• _About this exercise_: Please write out the listing exactly, with nothing altered.

• _Stored data_:
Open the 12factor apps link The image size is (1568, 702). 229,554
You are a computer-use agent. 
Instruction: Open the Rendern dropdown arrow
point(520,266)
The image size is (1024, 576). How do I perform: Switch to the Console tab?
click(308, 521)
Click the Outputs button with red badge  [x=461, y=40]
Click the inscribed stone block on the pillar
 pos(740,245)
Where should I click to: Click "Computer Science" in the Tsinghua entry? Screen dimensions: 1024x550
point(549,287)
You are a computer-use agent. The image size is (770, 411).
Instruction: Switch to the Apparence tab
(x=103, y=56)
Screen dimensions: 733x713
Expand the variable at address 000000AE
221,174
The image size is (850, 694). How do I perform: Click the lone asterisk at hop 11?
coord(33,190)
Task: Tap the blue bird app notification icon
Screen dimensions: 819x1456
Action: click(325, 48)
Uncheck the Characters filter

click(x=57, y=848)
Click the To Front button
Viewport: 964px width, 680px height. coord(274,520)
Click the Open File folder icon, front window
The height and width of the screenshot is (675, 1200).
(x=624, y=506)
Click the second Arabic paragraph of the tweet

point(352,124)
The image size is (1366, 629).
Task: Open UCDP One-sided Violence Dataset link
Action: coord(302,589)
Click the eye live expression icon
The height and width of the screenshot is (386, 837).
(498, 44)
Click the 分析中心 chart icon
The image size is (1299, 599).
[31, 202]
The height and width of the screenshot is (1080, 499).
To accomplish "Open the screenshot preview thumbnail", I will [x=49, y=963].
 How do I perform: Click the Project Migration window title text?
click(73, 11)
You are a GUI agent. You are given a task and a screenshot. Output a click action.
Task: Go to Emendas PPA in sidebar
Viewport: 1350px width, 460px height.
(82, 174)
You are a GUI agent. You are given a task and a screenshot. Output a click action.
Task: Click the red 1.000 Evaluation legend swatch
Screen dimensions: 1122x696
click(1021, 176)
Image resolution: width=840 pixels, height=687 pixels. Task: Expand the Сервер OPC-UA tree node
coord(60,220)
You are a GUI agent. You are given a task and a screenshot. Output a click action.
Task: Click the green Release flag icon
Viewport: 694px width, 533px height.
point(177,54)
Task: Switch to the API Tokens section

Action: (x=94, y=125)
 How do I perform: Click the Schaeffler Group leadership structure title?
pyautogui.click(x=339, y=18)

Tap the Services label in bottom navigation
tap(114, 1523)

• _Answer box_:
Open the 12factor apps link The image size is (1568, 702). 229,554
You are a computer-use agent. 
Instruction: Open the Rendern dropdown arrow
point(520,266)
The image size is (1024, 576). How do I perform: Switch to the Console tab?
click(308, 521)
Click the Outputs button with red badge  [x=461, y=40]
Click the inscribed stone block on the pillar
 pos(740,245)
Where should I click to: Click "Computer Science" in the Tsinghua entry? Screen dimensions: 1024x550
point(549,287)
You are a computer-use agent. The image size is (770, 411).
Instruction: Switch to the Apparence tab
(x=103, y=56)
Screen dimensions: 733x713
Expand the variable at address 000000AE
221,174
The image size is (850, 694). How do I perform: Click the lone asterisk at hop 11?
coord(33,190)
Task: Tap the blue bird app notification icon
Screen dimensions: 819x1456
Action: click(325, 48)
Uncheck the Characters filter

click(x=57, y=848)
Click the To Front button
Viewport: 964px width, 680px height. coord(274,520)
Click the Open File folder icon, front window
The height and width of the screenshot is (675, 1200).
(x=624, y=506)
Click the second Arabic paragraph of the tweet

point(352,124)
The image size is (1366, 629).
Task: Open UCDP One-sided Violence Dataset link
Action: coord(302,589)
Click the eye live expression icon
The height and width of the screenshot is (386, 837).
(498, 44)
Click the 分析中心 chart icon
The image size is (1299, 599).
[31, 202]
The height and width of the screenshot is (1080, 499).
To accomplish "Open the screenshot preview thumbnail", I will [x=49, y=963].
 How do I perform: Click the Project Migration window title text?
click(73, 11)
You are a GUI agent. You are given a task and a screenshot. Output a click action.
Task: Go to Emendas PPA in sidebar
Viewport: 1350px width, 460px height.
(82, 174)
You are a GUI agent. You are given a task and a screenshot. Output a click action.
Task: Click the red 1.000 Evaluation legend swatch
Screen dimensions: 1122x696
click(1021, 176)
Image resolution: width=840 pixels, height=687 pixels. Task: Expand the Сервер OPC-UA tree node
coord(60,220)
You are a GUI agent. You are given a task and a screenshot. Output a click action.
Task: Click the green Release flag icon
Viewport: 694px width, 533px height.
point(177,54)
Task: Switch to the API Tokens section

Action: (x=94, y=125)
 How do I perform: Click the Schaeffler Group leadership structure title?
pyautogui.click(x=339, y=18)

Tap the Services label in bottom navigation
tap(114, 1523)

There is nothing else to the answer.